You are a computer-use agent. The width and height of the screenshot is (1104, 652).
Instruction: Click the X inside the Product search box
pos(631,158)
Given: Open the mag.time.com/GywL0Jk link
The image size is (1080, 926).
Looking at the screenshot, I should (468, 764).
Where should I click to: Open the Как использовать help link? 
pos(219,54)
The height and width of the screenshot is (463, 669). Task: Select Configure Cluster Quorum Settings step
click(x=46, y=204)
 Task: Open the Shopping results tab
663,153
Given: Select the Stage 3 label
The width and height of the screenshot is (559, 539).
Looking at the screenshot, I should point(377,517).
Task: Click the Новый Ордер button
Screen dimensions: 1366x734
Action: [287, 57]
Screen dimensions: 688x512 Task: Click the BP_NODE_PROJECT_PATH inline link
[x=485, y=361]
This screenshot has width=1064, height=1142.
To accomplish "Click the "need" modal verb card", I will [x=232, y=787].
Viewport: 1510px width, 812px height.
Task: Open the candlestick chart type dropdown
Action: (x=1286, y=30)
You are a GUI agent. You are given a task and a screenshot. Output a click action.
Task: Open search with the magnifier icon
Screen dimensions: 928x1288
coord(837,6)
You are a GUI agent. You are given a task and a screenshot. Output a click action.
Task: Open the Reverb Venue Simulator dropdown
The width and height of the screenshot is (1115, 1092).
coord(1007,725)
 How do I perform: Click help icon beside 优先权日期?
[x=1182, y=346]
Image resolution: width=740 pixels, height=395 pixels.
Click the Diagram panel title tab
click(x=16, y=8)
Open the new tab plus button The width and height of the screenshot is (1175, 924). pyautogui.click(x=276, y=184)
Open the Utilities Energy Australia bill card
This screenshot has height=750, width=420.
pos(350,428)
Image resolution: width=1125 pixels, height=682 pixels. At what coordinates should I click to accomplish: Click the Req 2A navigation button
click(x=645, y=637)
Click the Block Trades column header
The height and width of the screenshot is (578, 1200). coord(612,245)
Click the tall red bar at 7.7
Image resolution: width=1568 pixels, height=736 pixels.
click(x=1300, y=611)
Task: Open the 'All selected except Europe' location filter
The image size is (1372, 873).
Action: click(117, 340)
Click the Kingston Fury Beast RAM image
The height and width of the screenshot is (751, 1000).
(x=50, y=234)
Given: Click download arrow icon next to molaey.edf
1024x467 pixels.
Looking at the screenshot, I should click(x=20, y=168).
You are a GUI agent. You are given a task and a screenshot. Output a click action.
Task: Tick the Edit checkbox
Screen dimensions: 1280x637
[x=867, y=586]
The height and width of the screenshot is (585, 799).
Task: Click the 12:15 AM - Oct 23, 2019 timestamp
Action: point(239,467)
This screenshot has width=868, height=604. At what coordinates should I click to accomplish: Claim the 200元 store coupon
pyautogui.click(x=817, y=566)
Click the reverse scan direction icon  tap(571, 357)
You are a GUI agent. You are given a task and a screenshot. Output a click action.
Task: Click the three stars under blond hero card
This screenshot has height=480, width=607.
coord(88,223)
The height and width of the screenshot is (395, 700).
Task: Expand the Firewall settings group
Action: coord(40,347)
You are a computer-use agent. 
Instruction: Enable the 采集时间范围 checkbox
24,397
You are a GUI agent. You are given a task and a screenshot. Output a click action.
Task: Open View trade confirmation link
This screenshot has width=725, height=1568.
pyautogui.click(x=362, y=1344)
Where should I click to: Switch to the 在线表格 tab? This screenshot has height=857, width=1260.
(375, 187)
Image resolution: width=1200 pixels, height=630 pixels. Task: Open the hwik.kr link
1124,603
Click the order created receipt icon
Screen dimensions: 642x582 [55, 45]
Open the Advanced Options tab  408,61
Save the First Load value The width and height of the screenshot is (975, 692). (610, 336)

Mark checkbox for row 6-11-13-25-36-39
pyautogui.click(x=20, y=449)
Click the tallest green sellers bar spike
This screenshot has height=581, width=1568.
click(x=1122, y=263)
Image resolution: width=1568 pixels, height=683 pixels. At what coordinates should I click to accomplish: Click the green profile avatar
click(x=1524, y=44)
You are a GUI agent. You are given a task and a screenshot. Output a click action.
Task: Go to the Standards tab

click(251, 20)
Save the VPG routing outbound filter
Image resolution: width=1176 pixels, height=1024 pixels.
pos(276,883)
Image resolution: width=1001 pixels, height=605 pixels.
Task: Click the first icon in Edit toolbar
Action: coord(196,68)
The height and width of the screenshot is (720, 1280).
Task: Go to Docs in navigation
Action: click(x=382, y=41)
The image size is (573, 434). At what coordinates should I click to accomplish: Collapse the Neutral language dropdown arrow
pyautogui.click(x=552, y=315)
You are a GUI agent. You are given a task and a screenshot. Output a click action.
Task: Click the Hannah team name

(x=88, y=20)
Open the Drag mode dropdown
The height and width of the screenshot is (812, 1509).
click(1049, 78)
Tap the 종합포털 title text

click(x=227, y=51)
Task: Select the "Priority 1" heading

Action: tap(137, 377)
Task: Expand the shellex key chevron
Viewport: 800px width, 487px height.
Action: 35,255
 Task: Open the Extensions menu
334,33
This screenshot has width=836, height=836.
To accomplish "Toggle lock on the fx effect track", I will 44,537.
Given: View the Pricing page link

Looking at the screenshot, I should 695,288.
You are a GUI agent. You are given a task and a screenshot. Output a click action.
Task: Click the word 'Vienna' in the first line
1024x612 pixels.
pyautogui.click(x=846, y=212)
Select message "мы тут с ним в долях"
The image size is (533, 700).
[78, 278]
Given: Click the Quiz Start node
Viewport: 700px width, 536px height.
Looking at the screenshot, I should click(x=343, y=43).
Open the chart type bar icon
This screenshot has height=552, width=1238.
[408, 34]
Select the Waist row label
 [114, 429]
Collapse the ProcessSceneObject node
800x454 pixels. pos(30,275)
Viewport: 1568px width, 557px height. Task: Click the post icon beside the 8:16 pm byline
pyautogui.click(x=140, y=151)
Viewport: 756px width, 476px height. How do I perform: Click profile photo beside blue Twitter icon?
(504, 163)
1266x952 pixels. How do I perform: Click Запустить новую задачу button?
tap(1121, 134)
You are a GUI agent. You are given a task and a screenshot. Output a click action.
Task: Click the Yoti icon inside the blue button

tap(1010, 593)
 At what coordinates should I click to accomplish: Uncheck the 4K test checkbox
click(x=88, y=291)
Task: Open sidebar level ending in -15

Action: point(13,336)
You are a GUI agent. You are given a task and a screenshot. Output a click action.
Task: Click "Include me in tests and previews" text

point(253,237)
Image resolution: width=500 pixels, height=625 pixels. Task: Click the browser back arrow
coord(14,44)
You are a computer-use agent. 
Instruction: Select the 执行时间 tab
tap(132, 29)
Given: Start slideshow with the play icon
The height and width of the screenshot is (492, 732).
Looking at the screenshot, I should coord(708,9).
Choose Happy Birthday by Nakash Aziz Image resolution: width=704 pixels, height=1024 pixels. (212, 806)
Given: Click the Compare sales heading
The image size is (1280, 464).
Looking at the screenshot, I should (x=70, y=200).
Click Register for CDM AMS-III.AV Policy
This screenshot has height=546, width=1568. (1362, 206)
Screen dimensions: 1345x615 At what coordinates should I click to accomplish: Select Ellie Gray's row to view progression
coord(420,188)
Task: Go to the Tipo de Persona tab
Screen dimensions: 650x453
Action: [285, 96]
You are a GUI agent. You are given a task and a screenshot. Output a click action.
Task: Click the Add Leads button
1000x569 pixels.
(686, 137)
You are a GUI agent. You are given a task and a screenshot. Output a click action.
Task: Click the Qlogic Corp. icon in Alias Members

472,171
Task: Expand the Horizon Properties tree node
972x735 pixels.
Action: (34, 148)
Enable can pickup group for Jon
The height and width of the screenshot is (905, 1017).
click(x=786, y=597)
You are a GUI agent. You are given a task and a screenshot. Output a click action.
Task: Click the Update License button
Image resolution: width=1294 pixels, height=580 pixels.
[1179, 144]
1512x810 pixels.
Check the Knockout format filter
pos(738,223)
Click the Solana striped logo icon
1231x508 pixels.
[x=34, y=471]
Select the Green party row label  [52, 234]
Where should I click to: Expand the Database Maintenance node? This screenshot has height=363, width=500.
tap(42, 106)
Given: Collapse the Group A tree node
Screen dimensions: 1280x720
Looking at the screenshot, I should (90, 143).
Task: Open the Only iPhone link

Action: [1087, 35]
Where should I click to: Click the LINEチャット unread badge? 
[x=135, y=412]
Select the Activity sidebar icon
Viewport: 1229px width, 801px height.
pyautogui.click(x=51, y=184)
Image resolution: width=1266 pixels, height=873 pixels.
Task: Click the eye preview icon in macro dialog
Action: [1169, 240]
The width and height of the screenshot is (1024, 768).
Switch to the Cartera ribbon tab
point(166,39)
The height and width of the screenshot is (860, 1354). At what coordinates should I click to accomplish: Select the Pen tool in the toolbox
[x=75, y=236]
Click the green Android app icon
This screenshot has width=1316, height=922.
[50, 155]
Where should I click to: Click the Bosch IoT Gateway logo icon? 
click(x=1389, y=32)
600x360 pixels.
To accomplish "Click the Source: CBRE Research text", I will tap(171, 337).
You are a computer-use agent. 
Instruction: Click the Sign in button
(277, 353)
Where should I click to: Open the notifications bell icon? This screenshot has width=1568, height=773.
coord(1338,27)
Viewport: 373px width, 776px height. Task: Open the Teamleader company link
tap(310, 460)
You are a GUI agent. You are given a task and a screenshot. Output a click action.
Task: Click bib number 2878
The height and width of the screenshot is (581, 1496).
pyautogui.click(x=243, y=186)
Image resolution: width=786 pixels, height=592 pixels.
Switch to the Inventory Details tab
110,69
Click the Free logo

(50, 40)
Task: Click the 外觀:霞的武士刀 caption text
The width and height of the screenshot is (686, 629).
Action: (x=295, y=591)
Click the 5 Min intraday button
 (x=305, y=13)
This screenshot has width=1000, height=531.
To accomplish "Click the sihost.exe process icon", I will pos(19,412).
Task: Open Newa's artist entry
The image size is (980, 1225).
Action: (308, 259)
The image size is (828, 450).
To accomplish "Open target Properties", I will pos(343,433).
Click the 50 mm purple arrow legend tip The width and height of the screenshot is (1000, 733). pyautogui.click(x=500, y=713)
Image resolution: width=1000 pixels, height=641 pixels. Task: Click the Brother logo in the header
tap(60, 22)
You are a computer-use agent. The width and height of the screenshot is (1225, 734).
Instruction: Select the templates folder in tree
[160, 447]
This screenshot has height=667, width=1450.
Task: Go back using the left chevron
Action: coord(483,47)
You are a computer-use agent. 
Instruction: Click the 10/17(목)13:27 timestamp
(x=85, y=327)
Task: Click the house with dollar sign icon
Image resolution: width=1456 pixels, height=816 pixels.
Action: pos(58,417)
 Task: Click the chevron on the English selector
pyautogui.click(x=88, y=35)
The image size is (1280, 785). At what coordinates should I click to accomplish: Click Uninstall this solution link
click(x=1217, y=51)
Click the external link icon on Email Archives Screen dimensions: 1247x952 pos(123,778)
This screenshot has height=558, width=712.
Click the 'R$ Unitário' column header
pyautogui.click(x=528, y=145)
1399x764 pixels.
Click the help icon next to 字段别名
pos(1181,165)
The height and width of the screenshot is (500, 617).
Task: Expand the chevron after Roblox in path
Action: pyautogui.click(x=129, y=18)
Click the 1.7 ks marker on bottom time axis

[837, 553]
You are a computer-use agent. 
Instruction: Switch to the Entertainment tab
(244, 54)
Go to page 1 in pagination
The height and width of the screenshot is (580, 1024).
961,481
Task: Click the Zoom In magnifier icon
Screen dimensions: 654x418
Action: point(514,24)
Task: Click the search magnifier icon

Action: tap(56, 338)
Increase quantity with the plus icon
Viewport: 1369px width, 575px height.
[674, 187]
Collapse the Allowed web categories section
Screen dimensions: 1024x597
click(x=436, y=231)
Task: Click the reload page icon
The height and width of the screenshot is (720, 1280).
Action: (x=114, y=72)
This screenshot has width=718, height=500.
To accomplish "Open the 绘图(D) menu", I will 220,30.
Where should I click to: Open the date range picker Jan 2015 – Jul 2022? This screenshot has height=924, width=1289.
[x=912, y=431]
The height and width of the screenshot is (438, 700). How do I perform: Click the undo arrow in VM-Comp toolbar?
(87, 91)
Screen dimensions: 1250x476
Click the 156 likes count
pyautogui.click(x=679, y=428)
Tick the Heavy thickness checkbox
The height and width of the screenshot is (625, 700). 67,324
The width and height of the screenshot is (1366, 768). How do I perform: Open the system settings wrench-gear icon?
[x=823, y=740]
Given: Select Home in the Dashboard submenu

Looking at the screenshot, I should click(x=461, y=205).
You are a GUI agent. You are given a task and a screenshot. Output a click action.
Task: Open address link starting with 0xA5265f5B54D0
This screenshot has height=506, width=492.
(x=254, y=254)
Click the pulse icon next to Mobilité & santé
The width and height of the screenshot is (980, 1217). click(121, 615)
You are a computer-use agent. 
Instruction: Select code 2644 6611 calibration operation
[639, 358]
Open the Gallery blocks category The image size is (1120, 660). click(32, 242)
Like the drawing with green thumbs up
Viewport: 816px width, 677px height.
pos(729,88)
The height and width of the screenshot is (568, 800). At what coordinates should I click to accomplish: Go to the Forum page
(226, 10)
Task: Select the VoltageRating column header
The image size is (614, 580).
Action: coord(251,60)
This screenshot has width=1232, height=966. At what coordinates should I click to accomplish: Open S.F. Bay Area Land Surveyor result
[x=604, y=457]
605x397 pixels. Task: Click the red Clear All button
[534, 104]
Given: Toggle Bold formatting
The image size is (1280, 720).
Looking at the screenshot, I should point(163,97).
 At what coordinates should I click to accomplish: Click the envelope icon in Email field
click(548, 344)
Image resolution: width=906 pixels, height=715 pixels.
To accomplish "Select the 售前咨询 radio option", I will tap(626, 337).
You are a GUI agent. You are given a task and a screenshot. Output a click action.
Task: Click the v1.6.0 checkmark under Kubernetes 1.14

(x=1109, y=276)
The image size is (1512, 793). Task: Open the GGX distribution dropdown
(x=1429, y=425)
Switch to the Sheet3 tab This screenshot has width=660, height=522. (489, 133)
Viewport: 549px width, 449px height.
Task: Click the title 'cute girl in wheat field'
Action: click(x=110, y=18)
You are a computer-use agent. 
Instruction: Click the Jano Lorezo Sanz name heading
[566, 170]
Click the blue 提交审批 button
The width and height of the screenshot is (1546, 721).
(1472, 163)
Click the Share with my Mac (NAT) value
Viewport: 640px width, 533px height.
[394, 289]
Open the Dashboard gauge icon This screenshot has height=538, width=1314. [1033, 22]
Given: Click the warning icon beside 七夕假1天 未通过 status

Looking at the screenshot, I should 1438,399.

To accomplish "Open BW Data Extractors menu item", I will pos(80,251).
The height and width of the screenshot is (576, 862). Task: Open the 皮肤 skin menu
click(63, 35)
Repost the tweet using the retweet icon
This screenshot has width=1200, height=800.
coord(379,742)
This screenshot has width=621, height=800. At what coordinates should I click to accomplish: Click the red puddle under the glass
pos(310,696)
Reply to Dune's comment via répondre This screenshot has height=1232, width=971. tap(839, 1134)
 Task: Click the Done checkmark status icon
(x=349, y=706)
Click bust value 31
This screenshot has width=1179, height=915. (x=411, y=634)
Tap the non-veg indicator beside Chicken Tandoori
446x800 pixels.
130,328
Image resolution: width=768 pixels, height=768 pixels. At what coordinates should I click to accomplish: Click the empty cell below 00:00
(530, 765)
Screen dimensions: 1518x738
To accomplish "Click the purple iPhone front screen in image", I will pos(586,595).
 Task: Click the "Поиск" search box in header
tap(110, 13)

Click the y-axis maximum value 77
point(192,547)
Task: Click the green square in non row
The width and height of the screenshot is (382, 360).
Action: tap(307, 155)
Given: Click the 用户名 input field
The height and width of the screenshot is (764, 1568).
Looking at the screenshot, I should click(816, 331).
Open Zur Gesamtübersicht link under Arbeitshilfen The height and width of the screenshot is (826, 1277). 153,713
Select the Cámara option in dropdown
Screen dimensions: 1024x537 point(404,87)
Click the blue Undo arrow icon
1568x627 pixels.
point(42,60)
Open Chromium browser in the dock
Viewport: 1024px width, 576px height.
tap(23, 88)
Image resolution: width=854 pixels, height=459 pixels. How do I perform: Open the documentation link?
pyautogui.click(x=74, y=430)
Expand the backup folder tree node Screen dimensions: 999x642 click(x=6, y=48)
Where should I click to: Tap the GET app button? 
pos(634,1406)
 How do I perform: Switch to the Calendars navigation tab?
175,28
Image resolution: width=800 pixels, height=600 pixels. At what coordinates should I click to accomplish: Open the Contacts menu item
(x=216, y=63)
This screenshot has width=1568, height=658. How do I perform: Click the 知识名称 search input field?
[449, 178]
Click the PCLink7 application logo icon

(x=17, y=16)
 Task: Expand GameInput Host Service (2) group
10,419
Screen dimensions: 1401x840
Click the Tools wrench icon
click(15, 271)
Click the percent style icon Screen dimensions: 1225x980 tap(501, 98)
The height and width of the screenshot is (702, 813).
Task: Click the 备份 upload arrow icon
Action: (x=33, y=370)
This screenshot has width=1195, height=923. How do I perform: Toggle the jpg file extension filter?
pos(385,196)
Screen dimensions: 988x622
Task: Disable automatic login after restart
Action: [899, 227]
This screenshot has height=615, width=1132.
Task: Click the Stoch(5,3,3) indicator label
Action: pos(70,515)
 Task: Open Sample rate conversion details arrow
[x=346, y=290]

____

• EXERCISE BRIEF:
Within the material above, copy exactly the lines from the line that holds "Screen dimensions: 1280x720" up to and including the line that holds "This screenshot has width=1000, height=531.".

• ANSWER AREA:
Screen dimensions: 1280x720
Looking at the screenshot, I should (90, 143).
Task: Open the Only iPhone link

Action: [1087, 35]
Where should I click to: Click the LINEチャット unread badge? 
[x=135, y=412]
Select the Activity sidebar icon
Viewport: 1229px width, 801px height.
pyautogui.click(x=51, y=184)
Image resolution: width=1266 pixels, height=873 pixels.
Task: Click the eye preview icon in macro dialog
Action: [1169, 240]
The width and height of the screenshot is (1024, 768).
Switch to the Cartera ribbon tab
point(166,39)
The height and width of the screenshot is (860, 1354). At what coordinates should I click to accomplish: Select the Pen tool in the toolbox
[x=75, y=236]
Click the green Android app icon
This screenshot has width=1316, height=922.
[50, 155]
Where should I click to: Click the Bosch IoT Gateway logo icon? 
click(x=1389, y=32)
600x360 pixels.
To accomplish "Click the Source: CBRE Research text", I will tap(171, 337).
You are a computer-use agent. 
Instruction: Click the Sign in button
(277, 353)
Where should I click to: Open the notifications bell icon? This screenshot has width=1568, height=773.
coord(1338,27)
Viewport: 373px width, 776px height. Task: Open the Teamleader company link
tap(310, 460)
You are a GUI agent. You are given a task and a screenshot. Output a click action.
Task: Click bib number 2878
The height and width of the screenshot is (581, 1496).
pyautogui.click(x=243, y=186)
Image resolution: width=786 pixels, height=592 pixels.
Switch to the Inventory Details tab
110,69
Click the Free logo

(50, 40)
Task: Click the 外觀:霞的武士刀 caption text
The width and height of the screenshot is (686, 629).
Action: (x=295, y=591)
Click the 5 Min intraday button
 (x=305, y=13)
This screenshot has width=1000, height=531.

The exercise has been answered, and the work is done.